*** Block opens ***

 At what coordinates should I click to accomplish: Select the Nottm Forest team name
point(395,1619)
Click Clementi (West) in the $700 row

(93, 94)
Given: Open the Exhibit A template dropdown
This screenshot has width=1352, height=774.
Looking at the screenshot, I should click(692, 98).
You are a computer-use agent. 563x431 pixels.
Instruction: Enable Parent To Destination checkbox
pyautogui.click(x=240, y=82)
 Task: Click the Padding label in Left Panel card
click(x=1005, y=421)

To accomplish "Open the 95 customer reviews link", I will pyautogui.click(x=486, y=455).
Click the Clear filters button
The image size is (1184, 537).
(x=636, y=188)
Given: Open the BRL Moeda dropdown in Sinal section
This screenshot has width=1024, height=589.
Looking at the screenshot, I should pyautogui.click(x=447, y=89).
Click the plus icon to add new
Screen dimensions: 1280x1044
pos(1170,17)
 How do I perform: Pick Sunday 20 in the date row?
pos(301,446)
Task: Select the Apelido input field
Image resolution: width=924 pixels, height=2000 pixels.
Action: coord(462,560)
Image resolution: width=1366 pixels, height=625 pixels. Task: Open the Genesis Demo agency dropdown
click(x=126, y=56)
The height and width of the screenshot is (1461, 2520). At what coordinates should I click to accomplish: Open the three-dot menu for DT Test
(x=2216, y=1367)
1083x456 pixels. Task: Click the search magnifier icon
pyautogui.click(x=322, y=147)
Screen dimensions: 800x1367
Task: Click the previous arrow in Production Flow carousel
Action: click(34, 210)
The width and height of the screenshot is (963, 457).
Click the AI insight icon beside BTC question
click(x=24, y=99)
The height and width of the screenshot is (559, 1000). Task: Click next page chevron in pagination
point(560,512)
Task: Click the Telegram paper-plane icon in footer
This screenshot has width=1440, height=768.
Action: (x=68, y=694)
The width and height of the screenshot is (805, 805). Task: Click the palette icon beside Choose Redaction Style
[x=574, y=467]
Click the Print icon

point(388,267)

*** Block closes ***

PROBLEM » All of the records above are to be repeated exactly.

ANSWER TO THIS PROBLEM »
 At what coordinates should I click to accomplish: Select the Nottm Forest team name
point(395,1619)
Click Clementi (West) in the $700 row

(93, 94)
Given: Open the Exhibit A template dropdown
This screenshot has width=1352, height=774.
Looking at the screenshot, I should click(692, 98).
You are a computer-use agent. 563x431 pixels.
Instruction: Enable Parent To Destination checkbox
pyautogui.click(x=240, y=82)
 Task: Click the Padding label in Left Panel card
click(x=1005, y=421)

To accomplish "Open the 95 customer reviews link", I will pyautogui.click(x=486, y=455).
Click the Clear filters button
The image size is (1184, 537).
(x=636, y=188)
Given: Open the BRL Moeda dropdown in Sinal section
This screenshot has width=1024, height=589.
Looking at the screenshot, I should pyautogui.click(x=447, y=89).
Click the plus icon to add new
Screen dimensions: 1280x1044
pos(1170,17)
 How do I perform: Pick Sunday 20 in the date row?
pos(301,446)
Task: Select the Apelido input field
Image resolution: width=924 pixels, height=2000 pixels.
Action: coord(462,560)
Image resolution: width=1366 pixels, height=625 pixels. Task: Open the Genesis Demo agency dropdown
click(x=126, y=56)
The height and width of the screenshot is (1461, 2520). At what coordinates should I click to accomplish: Open the three-dot menu for DT Test
(x=2216, y=1367)
1083x456 pixels. Task: Click the search magnifier icon
pyautogui.click(x=322, y=147)
Screen dimensions: 800x1367
Task: Click the previous arrow in Production Flow carousel
Action: click(34, 210)
The width and height of the screenshot is (963, 457).
Click the AI insight icon beside BTC question
click(x=24, y=99)
The height and width of the screenshot is (559, 1000). Task: Click next page chevron in pagination
point(560,512)
Task: Click the Telegram paper-plane icon in footer
This screenshot has width=1440, height=768.
Action: (x=68, y=694)
The width and height of the screenshot is (805, 805). Task: Click the palette icon beside Choose Redaction Style
[x=574, y=467]
Click the Print icon

point(388,267)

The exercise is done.